Figure 7. Mop2-1 disrupts pIR transgene-mediated silencing at the Ms45 and 5126 loci.

(A) Outline of the experiment with the pIR transgenes. The strong constitutive Ubiquitin1 promoter was used to transcribe inverted repeats containing Ms45 and 5126 promoter fragments, which results in siRNA that target promoters of the endogenous Ms45 and 5126 genes for silencing. Silencing of the Ms45 and 5126 genes leads to male sterility in wild type plants. (B) Disruption of pIR silencing of the Ms45 locus in Mop2-1 plants. The chart shows frequencies of fertile, breaker (extruded anthers), and sterile plants among dark (homozygous) and light (heterozygous) Mop2-1 plants.
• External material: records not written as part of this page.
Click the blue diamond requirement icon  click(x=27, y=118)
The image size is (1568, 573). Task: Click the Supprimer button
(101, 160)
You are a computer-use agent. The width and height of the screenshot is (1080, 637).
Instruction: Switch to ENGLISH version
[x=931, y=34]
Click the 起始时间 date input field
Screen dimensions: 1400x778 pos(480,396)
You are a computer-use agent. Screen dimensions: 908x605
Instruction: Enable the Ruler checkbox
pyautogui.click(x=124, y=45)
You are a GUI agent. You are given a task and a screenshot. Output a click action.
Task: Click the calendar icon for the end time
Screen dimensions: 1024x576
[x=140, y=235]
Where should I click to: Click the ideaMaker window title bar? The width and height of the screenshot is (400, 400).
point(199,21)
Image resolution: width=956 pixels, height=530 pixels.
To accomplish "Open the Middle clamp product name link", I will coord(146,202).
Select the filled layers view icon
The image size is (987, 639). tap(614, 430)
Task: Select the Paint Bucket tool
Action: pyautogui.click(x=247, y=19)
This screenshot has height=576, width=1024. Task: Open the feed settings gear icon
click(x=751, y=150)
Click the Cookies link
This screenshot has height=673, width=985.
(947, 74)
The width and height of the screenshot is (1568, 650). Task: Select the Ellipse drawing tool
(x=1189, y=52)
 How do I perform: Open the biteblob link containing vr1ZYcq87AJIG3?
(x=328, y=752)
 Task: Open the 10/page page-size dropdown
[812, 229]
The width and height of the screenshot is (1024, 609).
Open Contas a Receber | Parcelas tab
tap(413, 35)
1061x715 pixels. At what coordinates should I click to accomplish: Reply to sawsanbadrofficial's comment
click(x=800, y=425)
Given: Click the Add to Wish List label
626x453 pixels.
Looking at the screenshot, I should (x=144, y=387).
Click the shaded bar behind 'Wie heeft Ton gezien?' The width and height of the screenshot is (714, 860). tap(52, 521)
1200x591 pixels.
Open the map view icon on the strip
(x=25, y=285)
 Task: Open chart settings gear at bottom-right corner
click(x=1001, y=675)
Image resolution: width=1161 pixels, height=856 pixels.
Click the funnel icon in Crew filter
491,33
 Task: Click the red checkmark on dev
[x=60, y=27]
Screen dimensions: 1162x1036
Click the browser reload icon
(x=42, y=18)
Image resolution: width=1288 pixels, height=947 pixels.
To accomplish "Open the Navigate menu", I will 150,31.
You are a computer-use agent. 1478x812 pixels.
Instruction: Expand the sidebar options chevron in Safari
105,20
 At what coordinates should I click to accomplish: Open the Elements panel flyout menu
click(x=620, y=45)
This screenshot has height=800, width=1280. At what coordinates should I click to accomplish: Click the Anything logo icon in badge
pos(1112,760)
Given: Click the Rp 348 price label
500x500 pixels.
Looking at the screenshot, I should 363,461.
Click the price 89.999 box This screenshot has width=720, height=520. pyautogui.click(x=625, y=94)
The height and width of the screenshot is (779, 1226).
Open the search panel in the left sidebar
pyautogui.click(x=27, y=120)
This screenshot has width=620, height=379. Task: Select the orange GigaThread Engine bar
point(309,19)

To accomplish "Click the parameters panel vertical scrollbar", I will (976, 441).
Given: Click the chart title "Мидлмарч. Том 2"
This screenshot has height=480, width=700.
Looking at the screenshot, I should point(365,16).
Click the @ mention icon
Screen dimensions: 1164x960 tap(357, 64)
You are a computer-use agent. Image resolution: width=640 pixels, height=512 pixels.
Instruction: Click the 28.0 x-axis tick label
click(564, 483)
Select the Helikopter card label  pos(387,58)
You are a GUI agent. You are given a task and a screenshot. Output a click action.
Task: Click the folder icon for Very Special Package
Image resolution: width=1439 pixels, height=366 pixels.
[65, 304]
The number of plants in each group is shown above each bar. (C) Disruption of pIR silencing of the 5126 locus in Mop2-1 plants. Frequencies of fertile and breaker phenotypes are shown, with the number of plants in each group above each bar. (D) and (E) show Northern blot analyses on samples from non transgenic siblings (first two lanes) and from Ms45Δ1pIR and 5126pIR transgenic lines, respectively (remaining lanes). PolyA enriched RNA samples from anthers containing quartet/early uninucleate microspores were used for Northern blot analysis. Tassel phenotypes are indicated with F for fertile and S for sterile. Probes used for hybridization are indicated on the left of each panel. Actin1 was used as a loading control. (F) and (G) show results from Northern blot analyses for Ms45Δ1pIR and 5126pIR transgenic siRNAs in heterozygous and homozygous Mop2-1 plants and non transgenic controls (−/−). Hybridization with the U6 probe and SyberGold staining of rRNA served as loading controls. The numbers below each lane indicate the quantification of the transgene siRNA levels normalized to U6. Tassel phenotypes are indicated: S for sterile, B for breaker and F for fertile.